Hi Daniel,
Thanks for detailed review and comment. Please find my answers inline.
Thanks,
Vyom
On Tuesday 04 September 2018 08:13 PM, Daniel Fuchs wrote:
Hi Vyom,
IIUC, the issue only happens when connections (clients?) to the
server are pooled. I assume the server may decide to
close what it thinks is an idle connection at any time.
correct
So what we see here is actually a race between an open
connection being retrieved from the pool, and the server
deciding to close that connection.
The connection/client is retrieved from the pool, then
unfortunately closed by the server after having been selected
for the next operation.
I checked the code and i did not found any problem. Both "get" and
"removePooledConnection" are "synchronized" so there should not be any
problem(concurrency issue) here.
As you said server is closing the same connection which is retrieved
from pool which is correct but this should not throw unintentional NPE.
In LdapClient, we set the "Ldapclient.conn" to explicitly null
asynchronously after we remove the connection from pool and which is
creating the NPE.
LdapClient does not set `Ldapclient.conn` to null if connection is not
pooled.
The question for me would be "what is the expected behavior
if the server decides to close an idle connection?"
I would expect that new InitialDirContext() should have some
way of dealing with that with retrying?
If so will leaving the 'conn' field assigned ensure that
the retry happens, or will new InitialDirContext() fail
with some other exception because the connection has
been closed?

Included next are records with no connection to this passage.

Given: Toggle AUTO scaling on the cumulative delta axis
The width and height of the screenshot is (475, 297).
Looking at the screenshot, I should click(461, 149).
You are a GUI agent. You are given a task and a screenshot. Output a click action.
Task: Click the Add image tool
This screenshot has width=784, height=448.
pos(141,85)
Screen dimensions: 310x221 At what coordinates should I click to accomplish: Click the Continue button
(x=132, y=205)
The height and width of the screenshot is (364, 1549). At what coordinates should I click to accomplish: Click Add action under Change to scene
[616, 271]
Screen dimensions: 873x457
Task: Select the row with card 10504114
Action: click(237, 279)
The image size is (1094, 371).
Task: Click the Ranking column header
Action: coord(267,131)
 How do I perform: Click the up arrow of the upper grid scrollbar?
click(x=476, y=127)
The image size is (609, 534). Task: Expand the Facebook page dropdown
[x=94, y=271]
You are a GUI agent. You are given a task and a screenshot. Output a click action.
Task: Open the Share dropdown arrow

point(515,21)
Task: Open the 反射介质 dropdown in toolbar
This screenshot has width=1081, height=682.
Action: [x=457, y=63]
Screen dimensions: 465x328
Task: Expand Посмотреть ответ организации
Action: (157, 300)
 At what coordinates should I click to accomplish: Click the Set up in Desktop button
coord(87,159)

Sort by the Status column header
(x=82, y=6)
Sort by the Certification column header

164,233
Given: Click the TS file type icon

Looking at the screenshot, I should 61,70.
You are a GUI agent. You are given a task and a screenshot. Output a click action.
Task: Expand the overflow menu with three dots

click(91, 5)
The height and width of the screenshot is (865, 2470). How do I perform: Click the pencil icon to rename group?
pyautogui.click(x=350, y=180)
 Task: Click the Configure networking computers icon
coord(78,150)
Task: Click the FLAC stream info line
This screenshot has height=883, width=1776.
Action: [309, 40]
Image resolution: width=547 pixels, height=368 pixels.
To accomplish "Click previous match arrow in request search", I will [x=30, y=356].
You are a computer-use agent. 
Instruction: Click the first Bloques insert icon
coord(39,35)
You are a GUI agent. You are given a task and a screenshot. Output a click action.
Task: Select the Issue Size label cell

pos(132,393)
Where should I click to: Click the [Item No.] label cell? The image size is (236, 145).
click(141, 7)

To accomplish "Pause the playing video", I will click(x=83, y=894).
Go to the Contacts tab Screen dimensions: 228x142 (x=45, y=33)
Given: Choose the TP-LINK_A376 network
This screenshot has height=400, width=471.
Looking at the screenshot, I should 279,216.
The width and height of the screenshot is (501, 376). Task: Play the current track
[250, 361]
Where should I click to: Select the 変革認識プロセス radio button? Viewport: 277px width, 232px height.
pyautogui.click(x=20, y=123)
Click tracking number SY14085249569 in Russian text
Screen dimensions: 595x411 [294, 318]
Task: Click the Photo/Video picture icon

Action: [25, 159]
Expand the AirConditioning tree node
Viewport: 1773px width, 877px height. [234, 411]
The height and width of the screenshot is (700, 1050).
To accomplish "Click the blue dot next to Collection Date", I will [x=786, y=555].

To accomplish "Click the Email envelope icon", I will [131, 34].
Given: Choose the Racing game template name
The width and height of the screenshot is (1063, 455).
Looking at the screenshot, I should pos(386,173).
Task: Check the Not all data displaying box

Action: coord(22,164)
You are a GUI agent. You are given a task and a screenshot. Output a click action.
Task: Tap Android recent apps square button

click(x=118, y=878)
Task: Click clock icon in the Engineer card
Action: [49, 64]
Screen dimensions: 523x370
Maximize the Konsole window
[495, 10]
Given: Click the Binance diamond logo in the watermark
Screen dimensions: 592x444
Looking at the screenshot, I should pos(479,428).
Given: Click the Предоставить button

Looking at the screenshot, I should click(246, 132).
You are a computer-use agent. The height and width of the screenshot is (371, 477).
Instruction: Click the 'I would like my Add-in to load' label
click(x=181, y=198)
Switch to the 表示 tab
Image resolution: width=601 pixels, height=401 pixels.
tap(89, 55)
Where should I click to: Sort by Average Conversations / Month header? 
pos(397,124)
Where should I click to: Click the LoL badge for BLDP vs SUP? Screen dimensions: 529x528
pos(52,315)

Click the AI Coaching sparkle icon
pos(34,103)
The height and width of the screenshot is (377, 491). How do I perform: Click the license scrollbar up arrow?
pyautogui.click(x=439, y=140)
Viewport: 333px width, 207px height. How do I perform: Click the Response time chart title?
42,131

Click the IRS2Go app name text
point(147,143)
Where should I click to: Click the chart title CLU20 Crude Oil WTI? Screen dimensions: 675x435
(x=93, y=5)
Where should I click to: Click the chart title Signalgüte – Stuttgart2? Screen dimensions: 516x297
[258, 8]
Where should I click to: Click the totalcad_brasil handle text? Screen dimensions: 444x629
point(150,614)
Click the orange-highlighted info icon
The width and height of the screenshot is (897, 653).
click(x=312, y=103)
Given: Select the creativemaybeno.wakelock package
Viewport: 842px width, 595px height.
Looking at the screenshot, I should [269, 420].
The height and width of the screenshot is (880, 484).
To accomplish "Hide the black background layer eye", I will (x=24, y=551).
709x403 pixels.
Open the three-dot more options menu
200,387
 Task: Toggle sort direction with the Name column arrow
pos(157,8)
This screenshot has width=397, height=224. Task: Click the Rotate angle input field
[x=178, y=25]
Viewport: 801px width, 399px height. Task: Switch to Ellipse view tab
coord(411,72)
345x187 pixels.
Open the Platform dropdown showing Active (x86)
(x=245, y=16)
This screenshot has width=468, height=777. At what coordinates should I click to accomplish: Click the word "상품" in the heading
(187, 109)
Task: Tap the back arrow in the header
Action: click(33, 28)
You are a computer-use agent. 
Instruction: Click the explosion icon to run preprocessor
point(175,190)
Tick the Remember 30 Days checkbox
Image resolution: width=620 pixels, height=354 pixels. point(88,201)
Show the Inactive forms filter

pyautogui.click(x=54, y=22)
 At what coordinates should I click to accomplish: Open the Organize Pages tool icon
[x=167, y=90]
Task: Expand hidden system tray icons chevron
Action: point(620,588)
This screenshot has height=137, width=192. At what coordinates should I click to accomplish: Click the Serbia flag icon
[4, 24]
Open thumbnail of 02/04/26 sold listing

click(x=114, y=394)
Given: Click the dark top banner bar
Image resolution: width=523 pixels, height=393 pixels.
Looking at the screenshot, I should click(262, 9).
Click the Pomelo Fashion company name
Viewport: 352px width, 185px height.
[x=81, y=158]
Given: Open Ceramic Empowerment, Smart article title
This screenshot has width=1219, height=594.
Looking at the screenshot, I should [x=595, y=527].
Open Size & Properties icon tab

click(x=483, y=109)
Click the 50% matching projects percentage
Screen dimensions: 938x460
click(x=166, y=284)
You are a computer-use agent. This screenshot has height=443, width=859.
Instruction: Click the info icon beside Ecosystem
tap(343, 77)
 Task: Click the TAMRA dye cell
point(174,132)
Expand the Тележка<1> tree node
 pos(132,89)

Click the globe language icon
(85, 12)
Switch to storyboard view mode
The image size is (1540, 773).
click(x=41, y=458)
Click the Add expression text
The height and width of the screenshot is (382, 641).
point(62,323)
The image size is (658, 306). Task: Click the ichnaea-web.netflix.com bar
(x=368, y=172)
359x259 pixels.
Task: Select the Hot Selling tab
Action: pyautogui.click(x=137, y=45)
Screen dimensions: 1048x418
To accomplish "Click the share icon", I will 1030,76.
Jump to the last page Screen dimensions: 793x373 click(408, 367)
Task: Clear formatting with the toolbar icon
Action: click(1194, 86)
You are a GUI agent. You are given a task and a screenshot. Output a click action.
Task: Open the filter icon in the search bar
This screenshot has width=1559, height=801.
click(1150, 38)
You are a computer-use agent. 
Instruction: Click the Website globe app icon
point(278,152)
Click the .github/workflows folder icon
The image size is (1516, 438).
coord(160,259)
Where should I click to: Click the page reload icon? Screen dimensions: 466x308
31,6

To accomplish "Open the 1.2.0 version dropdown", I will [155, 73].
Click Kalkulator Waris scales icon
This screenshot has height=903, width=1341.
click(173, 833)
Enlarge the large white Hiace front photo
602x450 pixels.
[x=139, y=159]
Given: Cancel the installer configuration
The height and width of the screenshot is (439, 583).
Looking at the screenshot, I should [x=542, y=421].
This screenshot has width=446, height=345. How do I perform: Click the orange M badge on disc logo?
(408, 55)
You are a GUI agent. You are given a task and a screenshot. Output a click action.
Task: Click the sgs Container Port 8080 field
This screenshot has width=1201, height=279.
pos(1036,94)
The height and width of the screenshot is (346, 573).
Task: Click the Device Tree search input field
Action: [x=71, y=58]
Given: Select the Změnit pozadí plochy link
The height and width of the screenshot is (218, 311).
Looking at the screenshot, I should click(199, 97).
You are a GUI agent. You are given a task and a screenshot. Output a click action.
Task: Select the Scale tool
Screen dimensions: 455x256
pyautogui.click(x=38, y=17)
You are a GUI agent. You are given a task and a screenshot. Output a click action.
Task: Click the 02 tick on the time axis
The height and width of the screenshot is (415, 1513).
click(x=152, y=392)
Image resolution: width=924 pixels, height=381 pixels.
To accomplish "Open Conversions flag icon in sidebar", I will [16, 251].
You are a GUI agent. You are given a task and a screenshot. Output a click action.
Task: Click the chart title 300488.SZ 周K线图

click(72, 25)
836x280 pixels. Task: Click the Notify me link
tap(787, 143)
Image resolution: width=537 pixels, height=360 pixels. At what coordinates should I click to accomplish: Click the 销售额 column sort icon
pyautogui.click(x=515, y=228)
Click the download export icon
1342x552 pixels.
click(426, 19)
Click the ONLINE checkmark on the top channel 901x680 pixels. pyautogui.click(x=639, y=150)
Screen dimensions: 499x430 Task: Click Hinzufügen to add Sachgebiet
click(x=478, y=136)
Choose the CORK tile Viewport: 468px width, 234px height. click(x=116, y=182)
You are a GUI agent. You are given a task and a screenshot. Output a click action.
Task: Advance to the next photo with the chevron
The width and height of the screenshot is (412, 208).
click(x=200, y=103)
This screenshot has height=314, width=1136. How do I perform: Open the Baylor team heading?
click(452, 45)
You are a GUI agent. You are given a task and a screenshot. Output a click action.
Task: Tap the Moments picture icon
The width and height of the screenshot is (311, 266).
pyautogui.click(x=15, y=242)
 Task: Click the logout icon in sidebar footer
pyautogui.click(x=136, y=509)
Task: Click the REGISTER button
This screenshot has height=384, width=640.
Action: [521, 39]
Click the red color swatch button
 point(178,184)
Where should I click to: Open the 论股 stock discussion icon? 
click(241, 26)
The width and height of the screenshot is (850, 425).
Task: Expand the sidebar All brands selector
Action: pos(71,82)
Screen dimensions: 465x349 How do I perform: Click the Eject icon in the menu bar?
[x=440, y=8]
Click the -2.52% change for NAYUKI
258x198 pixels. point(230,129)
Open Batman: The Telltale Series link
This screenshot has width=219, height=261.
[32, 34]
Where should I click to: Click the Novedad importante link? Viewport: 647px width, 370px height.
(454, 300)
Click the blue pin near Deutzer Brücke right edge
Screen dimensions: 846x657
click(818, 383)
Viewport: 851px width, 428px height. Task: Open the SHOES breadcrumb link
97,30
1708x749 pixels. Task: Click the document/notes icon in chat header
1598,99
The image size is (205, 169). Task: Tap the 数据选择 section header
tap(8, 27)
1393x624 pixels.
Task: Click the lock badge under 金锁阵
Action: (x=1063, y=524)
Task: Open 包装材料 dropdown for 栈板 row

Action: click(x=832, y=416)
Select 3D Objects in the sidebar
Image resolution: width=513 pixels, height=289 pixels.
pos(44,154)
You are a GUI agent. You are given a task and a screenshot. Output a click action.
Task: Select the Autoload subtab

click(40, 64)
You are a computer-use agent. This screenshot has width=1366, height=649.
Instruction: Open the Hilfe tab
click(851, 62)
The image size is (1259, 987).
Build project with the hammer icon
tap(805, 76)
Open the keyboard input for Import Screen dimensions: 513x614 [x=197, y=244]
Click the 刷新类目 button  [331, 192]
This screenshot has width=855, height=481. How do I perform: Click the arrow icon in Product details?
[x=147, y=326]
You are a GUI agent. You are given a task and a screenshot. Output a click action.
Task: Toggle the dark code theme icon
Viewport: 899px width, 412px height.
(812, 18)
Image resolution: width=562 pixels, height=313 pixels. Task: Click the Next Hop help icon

Or does the code simply assume that asynchronous
closing of the connection by the server can only happen while
it's sitting idle in the pool?
I don't know if retrying is feasible in 'IntialDirContext' but if we
leave 'LdapClient.conn' assigned then we will get
"javax.naming.CommunicationException" which tells that, underline
connection is closed. I am not 100% sure if this is right approach but
if we set 'LdapClient.conn' to null asynchronously then we will hit NPE.
I wonder if some other mechanism could be used to reduce
and hopefully eliminate the time window in which the race
could appear. For instance taking the connection out of
the pool before closing it, instead of closing it before
taking it out of the pool, etc...
Changing order will not help, i think closing the same connection is
not a problem but setting `LdapClient.conn' to null asynchronously is
causing NPE.
Please do let me know if i am missing something.
best regards,
-- daniel
On 04/09/2018 15:04, vyom tewari wrote:
On Friday 24 August 2018 08:52 PM, Chris Hegarty wrote:
Hi Vyom,
On 24/08/18 11:35, vyom tewari wrote:
Hi All,
Please review this simple fix below
webrev:
http://cr.openjdk.java.net/~vtewari/8205330/webrev0.0/index.html
bugid: https://bugs.openjdk.java.net/browse/JDK-8205330
This fix will resolve the race in LdapClient where we are
explicitly making "null" to LdapClient.conn.
Sorry, I don't know this code all that well, but I think
that more explanation will be needed before this code
can be reviewed.
Hi Chris, let me try to explain issue little bit.
The issue is a if ldap connection has already been established and
then the LDAP directory server sends an (unsolicited) "Notice of
Disconnection", the client's processing of this LDAP message can race
with an application thread calling new InitialDirContext() to
authenticate user credentials (i.e.bind) and throw NPE.
I did some analysis and found out that when server send an
(unsolicited) "Notice of Disconnection", LdapClient.forceClose() will
be called in LdapClient.processUnsolicited() which is called
asynchronously by the reader thread in Connection, this means
'LdapClient.conn' may set to null anytime after it received "Notice
of Disconnection".
The LdapClient and the Connection seem to be loosely
coupled. I think part of this is to allow the LdapClient
to be GC'ed and finalized separately to the Connection
( that can be reused ). Not setting `conn` to null could
have a negative impact on this loose coupling. I also
note that the synchronization is implemented poorly in
the LdapClient, `conn` is operated on both from within
synchronized blocks and from unsynchronized blocks (
which I think is the reason you see the unexpected
null ).
I agree, not setting 'conn' to null will definitely have some
impact. I check the LdapClient and it looks to me it is intentional(i
may be wrong) that 'conn' is operated on both from within synchronize
blocks and from unsynchronize block.
LdapClient, java doc says that connection(conn) take care of it's own
sync.
##################################
access from outside LdapClient must sync;
* conn - no sync; Connection takes care of its own sync
* unsolicited - sync Vector; multiple operations sync'ed
##################################
Please have a look and do let me know your thought on the above.
Thanks,
Vyom
-Chris.